Time is money, and never more so than when calculating the costs of children's activities. During the school year, at least, budgeting for ballet, piano, or soccer classes requires an early version of the computer program "Quicken" to balance the costs and the checkbook.
But when the last school bell rings and suddenly every second is on the cash clock, summertime can sink the family finances without careful planning.
A family of four could easily rack up a three-month schedule that looks something like this:
Assume two kids, a six-year-old boy and a 10-year-old girl, whose parents both work, full time. The moment school lets out at noon on a Wednesday in early June, the child-care carousel begins.
Baby-sitting for the afternoon: at $5 an hour = $25.
Thursday and Friday, full-day sitting: $40 per day.
On Monday, the kids start a two-week local science camp at $210 per week, per child. But the day camp ends at 2 p.m., so additional baby-sitting is $15 a day.
Then, mom works from home for a week and the children do everything from running down the ice cream truck at $3 to $4 a stop, taking in a matinee (with baby sitter, popcorn, drinks, and tickets, $31), and getting a friend's mom to shuttle them to Six Flags Magic Mountain, at $34 a head.

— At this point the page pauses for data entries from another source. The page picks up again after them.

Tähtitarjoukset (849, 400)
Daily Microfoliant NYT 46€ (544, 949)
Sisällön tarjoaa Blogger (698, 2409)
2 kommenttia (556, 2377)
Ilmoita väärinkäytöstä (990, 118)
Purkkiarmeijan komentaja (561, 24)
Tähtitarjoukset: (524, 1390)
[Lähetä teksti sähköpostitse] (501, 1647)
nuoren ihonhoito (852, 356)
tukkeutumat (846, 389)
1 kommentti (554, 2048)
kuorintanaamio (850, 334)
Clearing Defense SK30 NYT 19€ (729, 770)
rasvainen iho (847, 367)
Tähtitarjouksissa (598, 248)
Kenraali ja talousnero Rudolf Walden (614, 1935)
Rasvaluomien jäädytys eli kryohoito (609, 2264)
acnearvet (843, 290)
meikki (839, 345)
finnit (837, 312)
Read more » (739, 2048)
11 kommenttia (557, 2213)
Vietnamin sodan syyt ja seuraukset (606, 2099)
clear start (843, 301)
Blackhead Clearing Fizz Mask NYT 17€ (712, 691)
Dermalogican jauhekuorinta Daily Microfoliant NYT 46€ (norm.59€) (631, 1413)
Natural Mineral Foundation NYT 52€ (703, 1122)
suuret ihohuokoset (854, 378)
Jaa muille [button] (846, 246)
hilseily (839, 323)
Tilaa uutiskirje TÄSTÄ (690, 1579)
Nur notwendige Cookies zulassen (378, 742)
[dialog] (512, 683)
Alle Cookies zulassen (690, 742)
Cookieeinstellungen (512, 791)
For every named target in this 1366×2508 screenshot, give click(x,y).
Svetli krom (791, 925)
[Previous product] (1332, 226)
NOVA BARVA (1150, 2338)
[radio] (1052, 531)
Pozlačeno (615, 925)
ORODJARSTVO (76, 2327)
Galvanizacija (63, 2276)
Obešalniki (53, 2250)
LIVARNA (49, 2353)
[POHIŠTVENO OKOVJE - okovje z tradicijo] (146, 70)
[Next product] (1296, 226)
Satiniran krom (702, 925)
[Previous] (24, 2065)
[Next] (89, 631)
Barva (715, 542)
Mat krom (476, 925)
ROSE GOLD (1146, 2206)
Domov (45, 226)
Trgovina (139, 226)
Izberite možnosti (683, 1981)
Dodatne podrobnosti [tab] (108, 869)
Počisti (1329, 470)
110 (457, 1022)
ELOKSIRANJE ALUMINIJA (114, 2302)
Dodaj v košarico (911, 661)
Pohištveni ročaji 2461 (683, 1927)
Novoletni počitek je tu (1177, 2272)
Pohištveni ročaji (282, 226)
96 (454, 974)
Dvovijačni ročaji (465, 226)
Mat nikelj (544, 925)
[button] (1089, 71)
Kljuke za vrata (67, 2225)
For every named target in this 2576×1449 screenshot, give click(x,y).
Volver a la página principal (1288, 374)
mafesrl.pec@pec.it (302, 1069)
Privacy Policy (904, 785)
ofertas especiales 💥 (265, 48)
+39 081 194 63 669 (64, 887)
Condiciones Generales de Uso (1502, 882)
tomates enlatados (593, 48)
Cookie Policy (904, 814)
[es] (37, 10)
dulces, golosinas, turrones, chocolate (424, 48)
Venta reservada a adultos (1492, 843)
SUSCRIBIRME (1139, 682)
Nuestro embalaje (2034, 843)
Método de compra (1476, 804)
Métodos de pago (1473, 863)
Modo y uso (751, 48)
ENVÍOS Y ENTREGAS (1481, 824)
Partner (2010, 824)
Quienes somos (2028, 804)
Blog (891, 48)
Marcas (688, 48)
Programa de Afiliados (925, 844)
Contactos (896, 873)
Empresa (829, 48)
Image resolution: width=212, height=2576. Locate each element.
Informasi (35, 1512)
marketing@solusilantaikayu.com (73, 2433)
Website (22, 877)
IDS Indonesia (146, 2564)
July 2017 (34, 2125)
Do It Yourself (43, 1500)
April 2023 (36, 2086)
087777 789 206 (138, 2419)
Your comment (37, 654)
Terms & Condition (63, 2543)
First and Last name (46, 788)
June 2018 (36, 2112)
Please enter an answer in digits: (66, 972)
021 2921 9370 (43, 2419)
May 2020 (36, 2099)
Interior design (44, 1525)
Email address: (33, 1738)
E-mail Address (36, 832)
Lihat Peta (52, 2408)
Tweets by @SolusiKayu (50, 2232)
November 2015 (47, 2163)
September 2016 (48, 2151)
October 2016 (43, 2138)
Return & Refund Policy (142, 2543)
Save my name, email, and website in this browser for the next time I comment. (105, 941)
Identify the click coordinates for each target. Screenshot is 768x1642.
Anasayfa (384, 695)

Finally, both kids are off to a month of sleep-away camp for a mere $4,000, after camp T-shirts, photos, and camp stores charges are factored in. But don't forget airfare to the out-of-state camp: $289 a head.
Meanwhile, mom collects a stash of ideas for when the kids get older and even more money can be spent. A few choices from the file:
* Crow Canyon Archaeological Center for fourth through 12th graders. Dig for Pueblo artifacts with an archaeologist. $775 per week.
* A Reef Field Survey Program. Survey tropical fish all over the world with the Reef Environmental Education Foundation. $650 to $850 per week.
* For those already in Hawaii, a two-hour teen sail aboard a 38-foot catamaran, Makani Kai II, costs a mere $45.
BY August, expense exhaustion has finally set in. There are ways to get off the treadmill, starting with a one-on-one with the kids about the importance of budgets and not keeping up with the Jones. Older children become refreshingly reasonable when asked to subsidize their next trip to a major theme park with their allowance.
Beyond baby-sitting co-ops, and imposing on relatives, there are money-saving solutions to be found with only a modicum of effort.
A random sampling of a popular Internet Web site for Houston shows a variety of free and/or cheap activities at places found in most cities:
The opera offers a free puppet show of "Hansel and Gretel" at Hermann Park; an "Indian skills workshop," teaching flint knapping, bow making, and hide tanning at Jesse Jones Park; the Museum of Fine Arts is free to children under 18; the George Observatory offers $1 passes to peek through the main 36-inch telescope; and the Parker Williams Library offers free preschooler storytime at 10:30 a.m.
Note that lists of activities for under $5 can be downloaded off the Internet for every city from one of the many parent-related sites, beginning with www.parentsoup. com.
By the time the school year rolls around, the astronomic costs of summer have at least one dubious virtue - the regular routine of soccer, ballet, and piano looks pretty good, if not downright cheap.